Alamos Gold (TSX: AGI; NYSE: AGI) has scored a major victory at its Mulatos gold mine operation in Mexico with the acquisition of surface rights for two satellite gold deposits that could add low-cost production growth as early as 2016.
Cerro Pelon and La Yaqui are 3 km and 7 km from the Mulatos mining operation, and the near-surface, highly oxidized deposits are amenable to open-pit heap leaching that should lower the overall cost profile at Mulatos and generate “significant” free cash flow, the company says.
Alamos estimates it will cost US$21 million to build both small mines, each of which will operate with independent crushing circuits and heap-leach pads. Initial production at La Yaqui is expected in 2016, followed by Cerro Pelon in 2017.
The company says its focus over the next 18 to 24 months will be on permitting and development. Environmental impact assessments are required for both deposits, and Alamos believes it can get approvals within 15 months. Once the permits are received, construction could take eight months at La Yaqui and 10 months at Cerro Pelon.
Ore from Cerro Pelon would be mined and stacked at a throughput rate of 2,200 tonnes per day over a four-year mine life, based on current reserves. La Yaqui would be mined and stacked at a rate of 1,500 tonnes per day over a three-year mine life based on current reserves.
Initial metallurgical work shows recoveries that are above 80%, but the company says it is budgeting for a 75% rate over the combined mine life.
The company will use contract mining and describes the two deposits as “technically simple” and “economically robust.”
Management forecasts that average production from both deposits combined will be 33,000 oz. gold a year over a five-year mine life, with peak annual production of nearly 50,000 oz. gold. Both reserve pits are based on a US$800 per oz. gold price.
Mulatos could produce 150,000 to 170,000 oz. gold this year, and Alamos estimates that Cerro Pelon and La Yaqui will drive production at Mulatos back to 200,000 oz. a year and “sharply” lower operating costs.
With their combined reserve grade of 1.6 grams gold per tonne — nearly double the 2014 budget of 0.85 gram gold per tonne — Cerro Pelon and La Yaqui could lower the cost profile at Mulatos. Indeed, Alamos says the average life-of-mine cash costs, including royalties at Cerro Pelon and La Yaqui, could be below US$500 per oz.
The company says there is “significant exploration potential” at Cerro Pelon, which has seen little exploration so far, and its is planning an initial 12,000-metre drill program there this year and next.
Alamos has identified four breccia zones: North, South, West and Cliff. The North and South zones have strong silica alteration and contain most of the mineralization that has been defined to date, but mineralization appears to be open to the southeast and southwest, and drilling this year will target a possible 200-metre strike extension to the south, the company says.

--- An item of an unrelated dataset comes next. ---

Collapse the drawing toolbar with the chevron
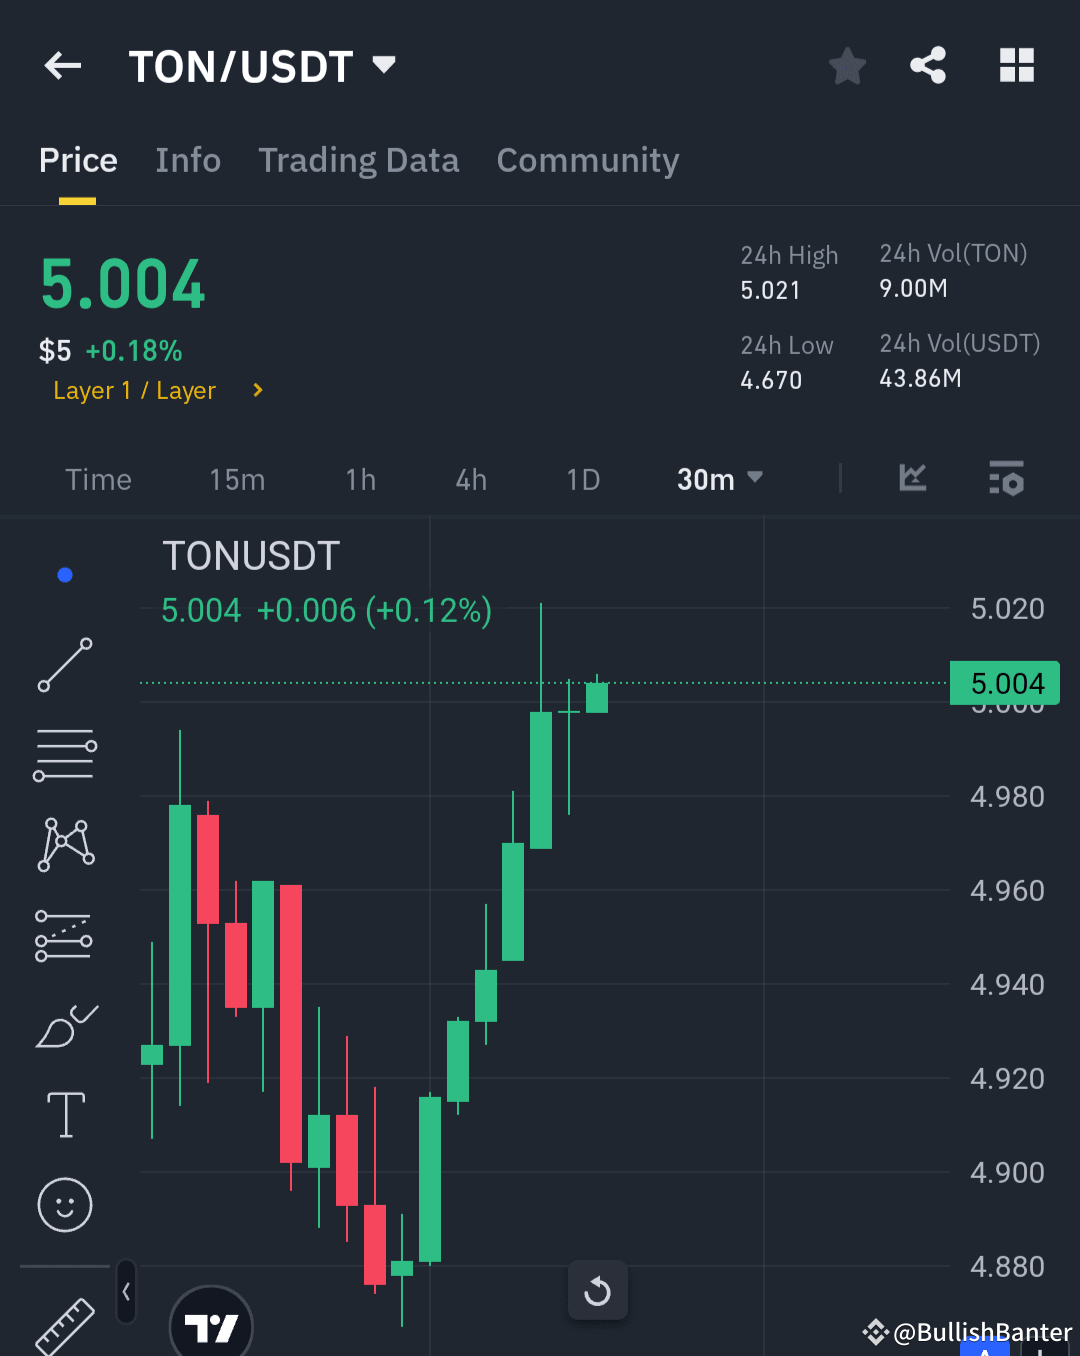 click(126, 1291)
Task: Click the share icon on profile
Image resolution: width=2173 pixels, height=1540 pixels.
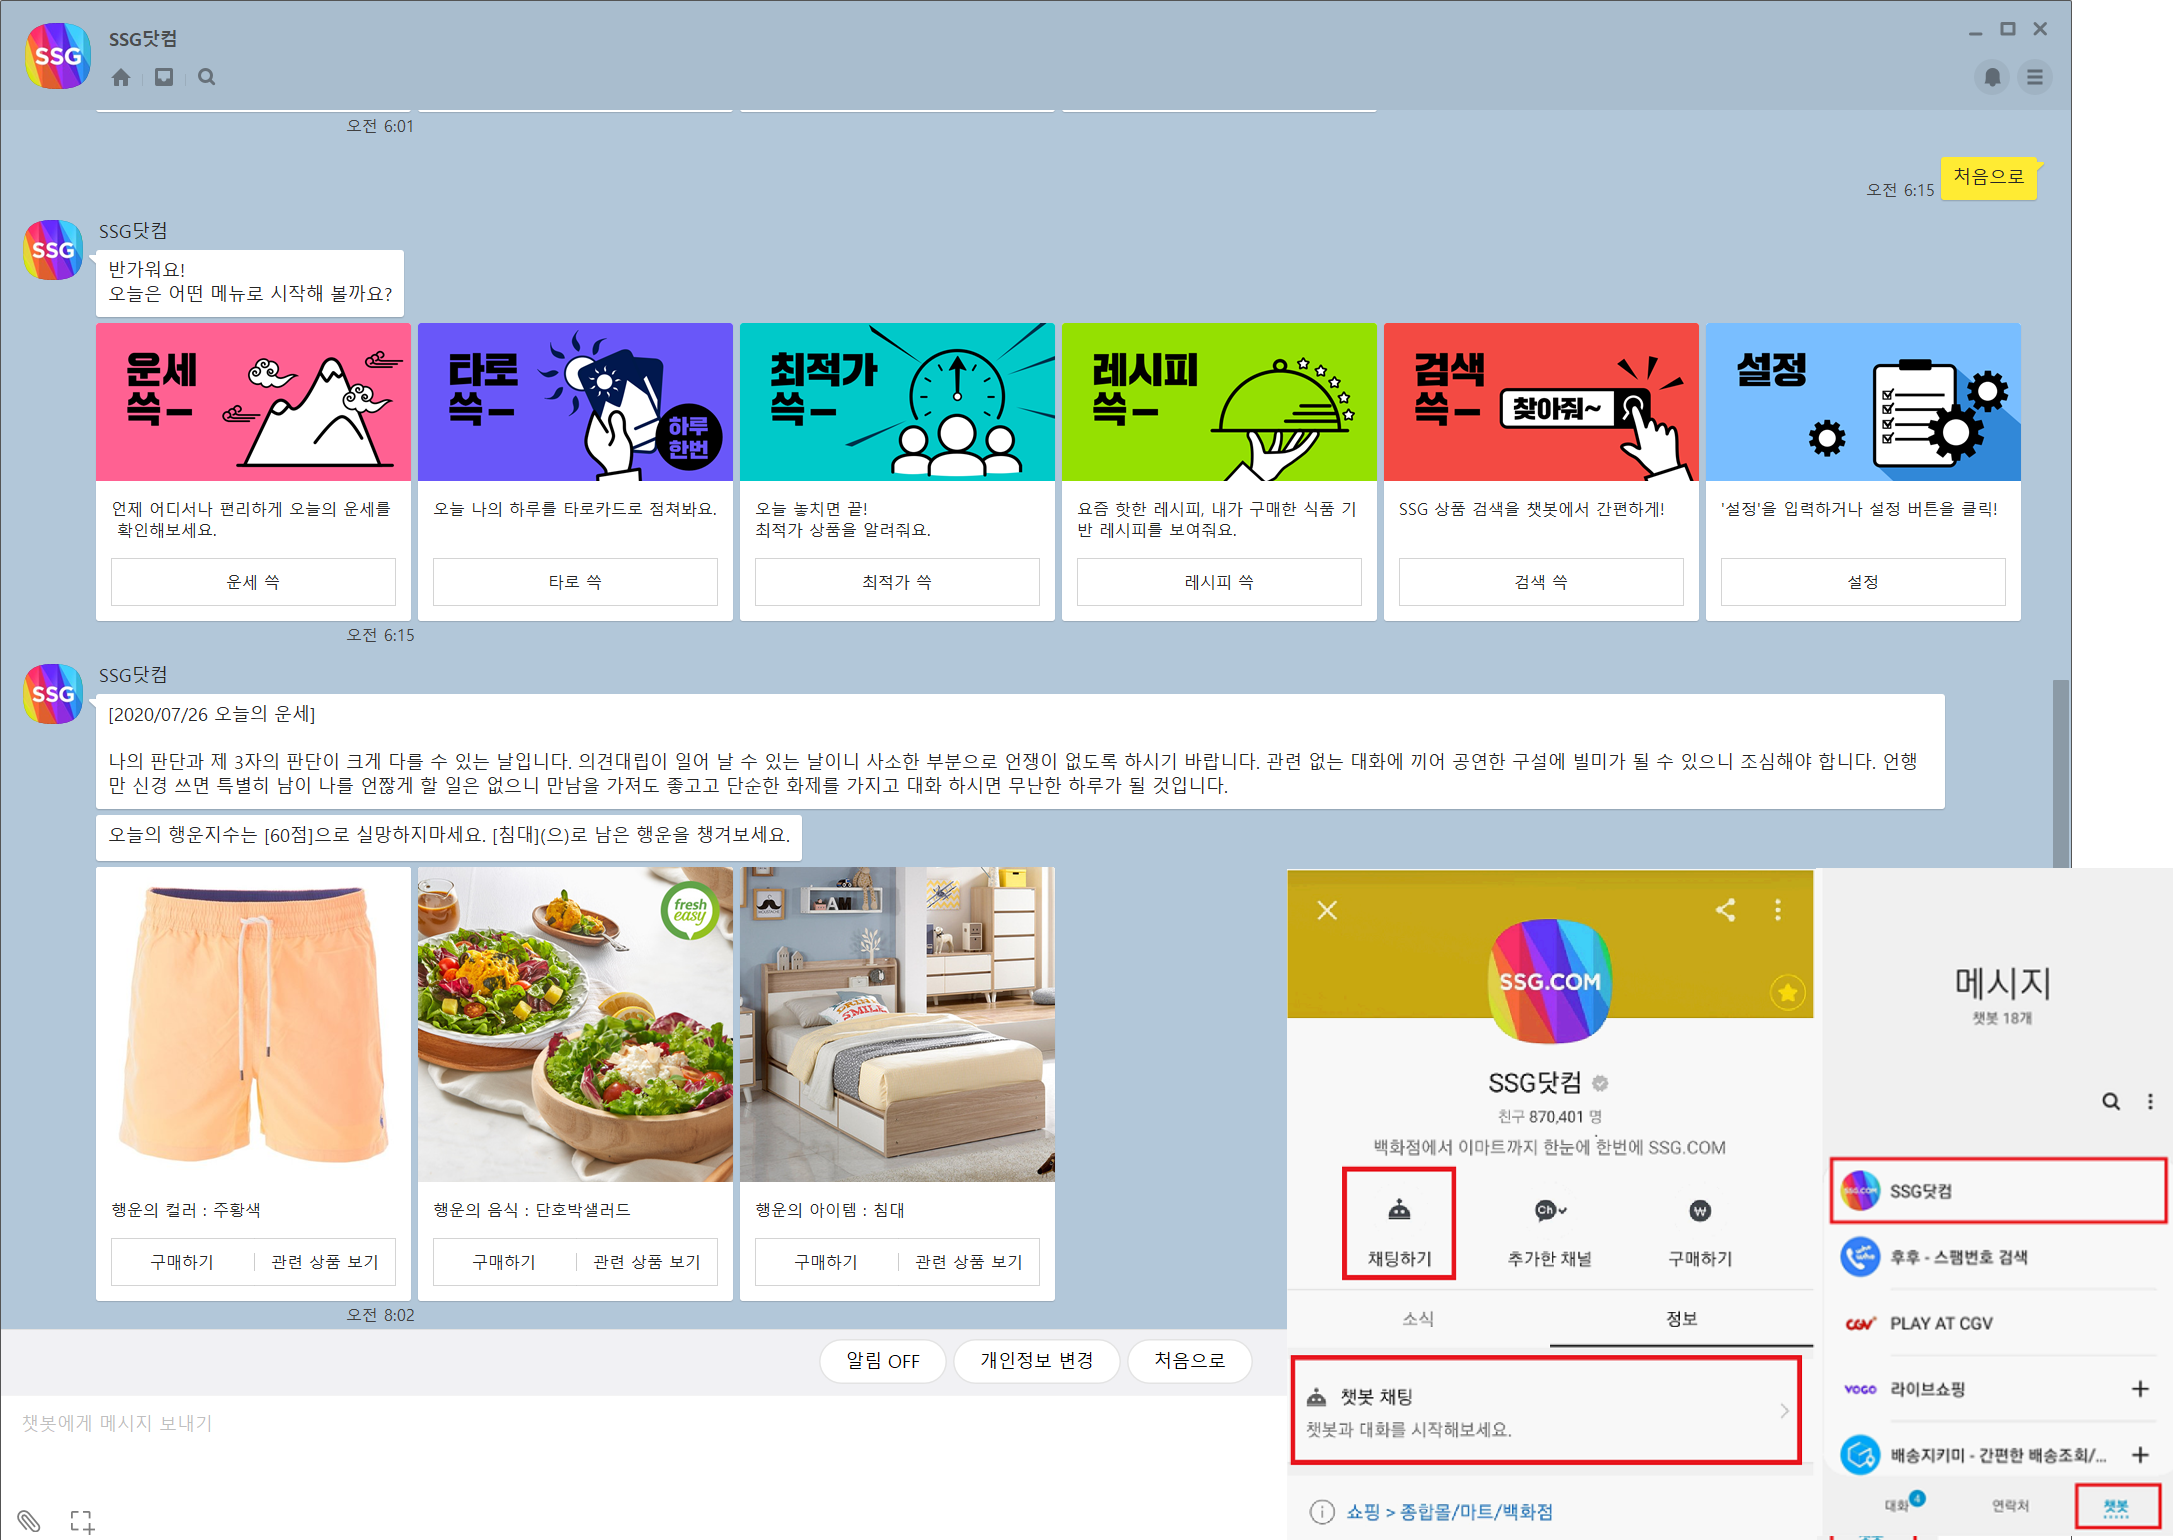Action: point(1725,910)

Alamos acquired the Mulatos project for $10 million in February 2003. The first gold pour followed in 2005 with commercial production in April 2006. The mine lies in the Sierra Madre Occidental mountain range in Sonora state, 300 km south of Mexico’s border with the U.S.
Elsewhere in Mexico, Alamos is permitting its open-pit, heap-leachable Esperanza project in the state of Morelos, 110 km south of Mexico City and 70 km north of the country’s Guerrero gold belt. Alamos acquired 100% of the project as part of its August 2013 acquisition of Esperanza Resources.
Outside of Mexico, Alamos has exploration and development activities in Turkey and the U.S.
Alamos has a strong balance sheet, with no debt and US$400 million in cash and equivalents.
Over the last year the company has traded in a range of $8.82 to $17.86 per share. At press time Alamos was trading at $9.18 per share.
Brian Quast of BMO Capital Markets has a $13.75 target price on the stock and Josh Wolfson and Jon French of Dundee Capital Markets have a $12.50 target price.